[07.04.2016] Hari sudah menjelang siang, rapat antara guru dan orang tua siswa belum dimulai. Ini sebuah rapat krusial, akan membahas pengaduan seorang siswa perempuan kelas satu, Mawar. Mawar mengaku kepada ibunya, telah mengalami beberapa kali pelecehan seksual oleh beberapa siswa lelaki, Kumbang, Cicak dan Buaya.
Tak tanggung-tanggung,
karena perlakuan tersebut, Mawar enggan lagi ke sekolah dan ibunya sementara
menimbang untuk memindahsekolahkan anaknya. Kisahnya, Mawar mengalami pelecehan
itu di dalam lingkungan sekolah. Dirinya diajak oleh Kumbang ke sudut sekolah,
lalu si Kumbang pun memanggil Cicak dan Buaya untuk bersama-sama mengangkat rok
dan seterusnya –aku tak tega menceritakan
apa yang dialami si Mawar selanjutnya.
Cilakanya, kejadian yang
berlangsung selama berkali-kali itu, luput dari kepedulian tenaga pendidik di
sekolah tersebut, padahal kejadiannya pada jam istirahat –artinya, siswa masih
dalam pengawasan sekolah. Bahkan rapat hari ini berlangsung dalam suasana
setengah hati. Wali kelas si korban malah terlambat hadir sehingga rapat harus
molor.
Sebagai tambahan informasi
sebelum masuk ke suasana rapat, si pelaku utama, Kumbang, pun pernah mengalami
pengeroyokan oleh siswa lelaki kelas dua karena kedapatan mengintip salah
seorang siswa perempuan dari kelas dua. Dan cilaka dua belas, lagi-lagi pihak
sekolah tidak melakukan penelusuran lebih jauh terhadap latar belakang
pengeroyokan.

# [Informasi yang Diberikan]
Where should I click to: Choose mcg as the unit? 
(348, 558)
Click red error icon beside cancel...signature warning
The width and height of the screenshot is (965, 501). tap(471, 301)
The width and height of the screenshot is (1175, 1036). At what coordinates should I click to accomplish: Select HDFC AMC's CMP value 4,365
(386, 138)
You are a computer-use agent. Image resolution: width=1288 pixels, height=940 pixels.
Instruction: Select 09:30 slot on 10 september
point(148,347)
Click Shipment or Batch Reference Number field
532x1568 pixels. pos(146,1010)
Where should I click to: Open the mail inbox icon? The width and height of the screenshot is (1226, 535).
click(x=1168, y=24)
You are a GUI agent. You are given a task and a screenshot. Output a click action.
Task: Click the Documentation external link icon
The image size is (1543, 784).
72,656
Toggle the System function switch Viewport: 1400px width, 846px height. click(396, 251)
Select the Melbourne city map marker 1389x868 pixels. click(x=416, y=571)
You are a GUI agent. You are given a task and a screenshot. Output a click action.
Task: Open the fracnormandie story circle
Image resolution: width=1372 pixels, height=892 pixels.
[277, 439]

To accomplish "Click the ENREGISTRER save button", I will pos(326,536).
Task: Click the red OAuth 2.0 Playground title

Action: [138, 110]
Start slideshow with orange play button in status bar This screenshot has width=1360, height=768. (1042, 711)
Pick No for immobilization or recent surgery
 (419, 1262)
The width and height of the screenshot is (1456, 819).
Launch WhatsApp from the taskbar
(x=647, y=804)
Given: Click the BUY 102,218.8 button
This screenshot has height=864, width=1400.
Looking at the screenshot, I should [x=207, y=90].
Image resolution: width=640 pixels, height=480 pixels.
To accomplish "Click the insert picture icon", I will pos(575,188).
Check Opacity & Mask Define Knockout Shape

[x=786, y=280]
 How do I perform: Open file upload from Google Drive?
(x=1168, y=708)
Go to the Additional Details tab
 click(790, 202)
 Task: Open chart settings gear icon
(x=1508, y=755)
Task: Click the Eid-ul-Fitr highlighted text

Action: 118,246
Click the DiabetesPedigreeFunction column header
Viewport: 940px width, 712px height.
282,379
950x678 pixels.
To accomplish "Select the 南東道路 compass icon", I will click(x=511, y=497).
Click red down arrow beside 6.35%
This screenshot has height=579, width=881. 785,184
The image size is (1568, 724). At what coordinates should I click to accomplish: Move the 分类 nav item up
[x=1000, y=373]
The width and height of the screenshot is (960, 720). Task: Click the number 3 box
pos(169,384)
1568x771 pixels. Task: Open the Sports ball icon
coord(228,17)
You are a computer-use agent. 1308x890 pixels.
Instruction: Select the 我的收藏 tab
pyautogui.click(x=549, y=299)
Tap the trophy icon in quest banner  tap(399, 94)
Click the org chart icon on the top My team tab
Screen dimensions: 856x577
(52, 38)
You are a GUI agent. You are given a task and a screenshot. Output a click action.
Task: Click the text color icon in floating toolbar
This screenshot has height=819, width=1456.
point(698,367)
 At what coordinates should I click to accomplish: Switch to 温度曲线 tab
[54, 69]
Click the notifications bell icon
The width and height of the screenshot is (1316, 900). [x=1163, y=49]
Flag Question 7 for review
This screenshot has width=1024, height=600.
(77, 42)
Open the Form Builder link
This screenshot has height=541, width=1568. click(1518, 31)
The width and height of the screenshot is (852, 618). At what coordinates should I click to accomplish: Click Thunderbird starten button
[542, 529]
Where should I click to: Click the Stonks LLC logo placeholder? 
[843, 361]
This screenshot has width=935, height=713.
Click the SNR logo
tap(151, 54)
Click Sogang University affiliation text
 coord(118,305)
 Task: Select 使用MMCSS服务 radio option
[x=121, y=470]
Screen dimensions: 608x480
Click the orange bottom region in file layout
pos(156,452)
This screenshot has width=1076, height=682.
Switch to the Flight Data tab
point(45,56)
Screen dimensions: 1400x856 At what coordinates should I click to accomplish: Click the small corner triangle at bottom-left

# [Petunjuk Tugas]
1. Menurut kutipan tentang rapat di sekolah itu, mengapa rapat harus molor?
2. Salin tanpa perubahan bagian kutipan tentang rapat sekolah itu, dari "[07.04.2016] Hari sudah" terus ke bawah hingga "si Mawar selanjutnya.".

# [Pembahasan Jawaban]
1. Rapat harus molor karena wali kelas korban terlambat hadir.

2.
[07.04.2016] Hari sudah menjelang siang, rapat antara guru dan orang tua siswa belum dimulai. Ini sebuah rapat krusial, akan membahas pengaduan seorang siswa perempuan kelas satu, Mawar. Mawar mengaku kepada ibunya, telah mengalami beberapa kali pelecehan seksual oleh beberapa siswa lelaki, Kumbang, Cicak dan Buaya.
Tak tanggung-tanggung,
karena perlakuan tersebut, Mawar enggan lagi ke sekolah dan ibunya sementara
menimbang untuk memindahsekolahkan anaknya. Kisahnya, Mawar mengalami pelecehan
itu di dalam lingkungan sekolah. Dirinya diajak oleh Kumbang ke sudut sekolah,
lalu si Kumbang pun memanggil Cicak dan Buaya untuk bersama-sama mengangkat rok
dan seterusnya –aku tak tega menceritakan
apa yang dialami si Mawar selanjutnya.